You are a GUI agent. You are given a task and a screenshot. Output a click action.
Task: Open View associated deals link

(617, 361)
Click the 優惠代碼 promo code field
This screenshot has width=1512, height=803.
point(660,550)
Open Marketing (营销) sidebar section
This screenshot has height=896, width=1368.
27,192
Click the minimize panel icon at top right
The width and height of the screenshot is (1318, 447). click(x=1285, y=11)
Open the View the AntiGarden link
◆ ◆ ◆ ◆ ◆ ◆ ◆
» **REQUIRED WORK**
Your answer must be every record above, repeated exactly.

» **WRITTEN ANSWER**
You are a GUI agent. You are given a task and a screenshot. Output a click action.
Task: Open View associated deals link

(617, 361)
Click the 優惠代碼 promo code field
This screenshot has width=1512, height=803.
point(660,550)
Open Marketing (营销) sidebar section
This screenshot has height=896, width=1368.
27,192
Click the minimize panel icon at top right
The width and height of the screenshot is (1318, 447). click(x=1285, y=11)
Open the View the AntiGarden link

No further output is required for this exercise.